There are some books that when I read them, I can wander round a bookshop and choose the next books I'm going to read. There are other books that put me off making those choices. As if I have to grind through this one before I can choose another. That is usually a sign that I'm not enjoying reading it. A movie ends after a couple of hours, but a damn novel can go on for a long time if I'm not really enjoying it.

I tried to read it so you don't have to.

Thank me later.

Friday, 20 June 2025

Ferdinand Ries, and Announcement

I have been blogging since April 2009. Over sixteen years. I started it with the intention of writing about the things I was doing and the things I needed to vent about at the time.

As the title suggests, it was never my intention that anyone should actually read anything I wrote. The point of venting is to say it, not start a discussion about it. I've only ever seen a handful of blogs with extensive comments sections, and those were functioning as a kind of forum where the moderator / blogger set that day's subject.

I've been trying to follow a two-a-week schedule for most of the time. Regular readers will have noticed the occasional lapses, followed by bursts of catch-up posting. This is often caused by my falling into the rabbit-hole of a multiple-post long-form essay. I'm not going to do those anymore, and I'm going to switch to once-a-week, and something simple. With the occasional bit of personal trivia.

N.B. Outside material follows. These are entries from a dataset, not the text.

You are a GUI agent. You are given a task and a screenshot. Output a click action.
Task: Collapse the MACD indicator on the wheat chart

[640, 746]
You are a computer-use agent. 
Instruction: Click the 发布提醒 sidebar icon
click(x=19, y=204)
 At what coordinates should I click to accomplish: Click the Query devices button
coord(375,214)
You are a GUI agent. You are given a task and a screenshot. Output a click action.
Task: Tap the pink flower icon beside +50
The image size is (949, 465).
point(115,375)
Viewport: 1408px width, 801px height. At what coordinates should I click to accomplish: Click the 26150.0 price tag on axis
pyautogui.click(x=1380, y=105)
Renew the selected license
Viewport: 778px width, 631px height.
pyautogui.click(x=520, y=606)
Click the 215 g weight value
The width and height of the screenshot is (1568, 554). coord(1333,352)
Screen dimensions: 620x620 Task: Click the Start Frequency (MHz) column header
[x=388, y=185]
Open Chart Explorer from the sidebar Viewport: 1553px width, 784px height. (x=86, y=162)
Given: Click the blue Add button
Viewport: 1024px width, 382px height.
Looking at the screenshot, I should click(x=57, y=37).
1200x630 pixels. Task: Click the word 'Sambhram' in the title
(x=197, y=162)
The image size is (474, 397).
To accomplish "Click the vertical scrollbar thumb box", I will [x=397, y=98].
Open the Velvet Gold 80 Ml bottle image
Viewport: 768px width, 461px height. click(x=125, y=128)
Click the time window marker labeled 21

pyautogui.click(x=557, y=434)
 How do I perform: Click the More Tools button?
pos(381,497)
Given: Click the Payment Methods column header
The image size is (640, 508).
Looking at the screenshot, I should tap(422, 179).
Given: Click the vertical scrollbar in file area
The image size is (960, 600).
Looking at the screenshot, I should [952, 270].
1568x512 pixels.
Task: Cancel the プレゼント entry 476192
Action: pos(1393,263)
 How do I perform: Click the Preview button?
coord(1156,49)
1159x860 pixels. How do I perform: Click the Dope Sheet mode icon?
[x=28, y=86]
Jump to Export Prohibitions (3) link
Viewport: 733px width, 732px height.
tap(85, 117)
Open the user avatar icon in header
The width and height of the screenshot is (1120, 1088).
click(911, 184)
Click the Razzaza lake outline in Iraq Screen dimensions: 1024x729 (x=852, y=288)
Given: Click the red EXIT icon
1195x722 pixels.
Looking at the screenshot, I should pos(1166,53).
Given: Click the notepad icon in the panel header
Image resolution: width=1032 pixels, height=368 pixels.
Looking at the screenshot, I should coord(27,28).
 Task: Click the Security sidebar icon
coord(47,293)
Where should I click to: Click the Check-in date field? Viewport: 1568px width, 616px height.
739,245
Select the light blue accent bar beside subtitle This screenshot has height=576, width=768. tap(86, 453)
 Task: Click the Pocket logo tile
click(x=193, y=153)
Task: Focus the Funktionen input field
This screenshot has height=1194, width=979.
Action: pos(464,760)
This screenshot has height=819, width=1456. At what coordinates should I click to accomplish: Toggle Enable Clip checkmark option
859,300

When I was working, the insanities of the time affected me, if only slightly, and I had to make some kind of sense of what was happening. Now I'm not working, I don't have to, but it's a habit I haven't shaken yet, and I've been feeling it's a waste of time and energy. The Sophons arrived in the mid-1990's and have been messing with our politics and culture ever since, and so much of it is second-rate trend following that it's not worth the effort.

As opposed to the music of Ferdinand Ries, who started as a young virtuoso and a pupil of Beethoven, who said of him "he copies me too much", conducted the first performance of the Master's Ninth Symphony and wrote lot of perfectly pleasant music during a long and seemingly well-lived life.

I streamed quite a bit via Qobuz, and then took the plunge, getting a couple of CDs from Foyles: a volume of string quartets and the flute quartets.



Warmly recommended.

Friday, 13 June 2025

Spider's Web

 


On a rare afternoon when I could take the pollen. And then not for long.